The SENSEI project will develop a novel generic sensing methodology, integrating live sensor cells into a specially designed miniaturised hardware platform. The design and construction of such bio-hybrid sensors will combine state of the art synthetic biology with innovative integrated photonic circuits (IPCs), an objective that is unachievable with today’s technologies. The proposed methodology will exploit the versatile capability of bacteria to respond to the presence of either specific compounds or general environmental threats (i.e water toxicity or soil radioactivity) by emitting measurable optical signals.

An array of individual aggregates of the bacteria, each molecularly “trained” to sense a different environmental threat, will serve as the core sensing elements in optoelectronic (OE) systems that will quantify the fluorescent signal emitted by the bacteria. These systems will be based on a new class of IPCs operating in the visible domain, to be developed within the framework of the project. Current state of the art optoelectronics does not support such IPCs, and a roadmap for their development is not even anticipated. To enable the development of such circuits we shall propose a new kind of device physics: paraelectric electro optics, and provide a proof of concept for its validity by using it to implement the basic building block in a system that interrogates and deciphers the fluorescent signals emitted by bacterial sensor arrays.

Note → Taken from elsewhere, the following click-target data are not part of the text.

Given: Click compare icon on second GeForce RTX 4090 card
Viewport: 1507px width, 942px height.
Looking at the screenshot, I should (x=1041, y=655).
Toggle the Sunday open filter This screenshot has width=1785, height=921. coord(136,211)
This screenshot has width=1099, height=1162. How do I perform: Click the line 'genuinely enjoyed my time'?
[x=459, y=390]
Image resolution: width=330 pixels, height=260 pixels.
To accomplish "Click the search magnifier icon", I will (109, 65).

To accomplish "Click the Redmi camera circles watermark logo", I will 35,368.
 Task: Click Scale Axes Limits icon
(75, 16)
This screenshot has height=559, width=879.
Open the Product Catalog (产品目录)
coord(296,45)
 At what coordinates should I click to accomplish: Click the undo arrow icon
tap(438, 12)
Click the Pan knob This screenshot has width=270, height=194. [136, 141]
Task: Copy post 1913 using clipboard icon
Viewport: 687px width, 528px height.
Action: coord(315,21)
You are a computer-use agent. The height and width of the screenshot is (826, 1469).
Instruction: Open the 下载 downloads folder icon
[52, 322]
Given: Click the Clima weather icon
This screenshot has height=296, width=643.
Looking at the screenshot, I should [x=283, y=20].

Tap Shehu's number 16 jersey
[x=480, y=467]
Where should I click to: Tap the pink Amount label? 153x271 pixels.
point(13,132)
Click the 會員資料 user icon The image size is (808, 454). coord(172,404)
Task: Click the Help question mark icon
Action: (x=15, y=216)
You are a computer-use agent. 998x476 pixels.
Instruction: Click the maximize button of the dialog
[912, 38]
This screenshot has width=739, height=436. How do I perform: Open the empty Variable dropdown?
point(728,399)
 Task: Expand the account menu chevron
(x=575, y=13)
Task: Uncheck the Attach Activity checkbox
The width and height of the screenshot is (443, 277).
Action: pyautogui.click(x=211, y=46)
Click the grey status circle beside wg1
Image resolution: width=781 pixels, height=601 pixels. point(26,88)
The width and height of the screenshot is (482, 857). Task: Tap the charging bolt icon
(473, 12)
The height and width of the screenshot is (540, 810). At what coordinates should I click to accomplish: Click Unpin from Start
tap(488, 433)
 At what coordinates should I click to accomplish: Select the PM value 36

Primarily aimed at revolutionising environmental monitoring, as the OE systems with which the bacteria are interfaced can be endowed with an inherently unified structure, the proposed approach also forms the basis for a generic and versatile sensing technology deployed in several different configurations. Furthermore, SENSEI will outline a roadmap for turning its achievements into a viable and effective technology, and explore its potential for establishing sensor networks for different indoor and outdoor applications. In view of the advantages such a technology will introduce to environmental quality monitoring, we expect this breakthrough to be of significant benefit to European citizens and third world countries alike.

Focusing on water quality monitoring as the technological benchmark, phase I of the project will include the following activities: (i) Create a packaging technology for the basic sensor unit, in which live cells will act as the core sensor elements in OE modules, and address system engineering issues arising from the need to regard the bacteria as operating OE entities; (ii) Provide the device physics, the material system and fabrication techniques for constructing the IPCs, the basic building blocks of the OE systems; (iii) Demonstrate a remotely operated system, to be deployed in critical points along water supply systems, simultaneously monitoring the presence of a multitude of potential pollutants, and providing continuous real-time water quality data.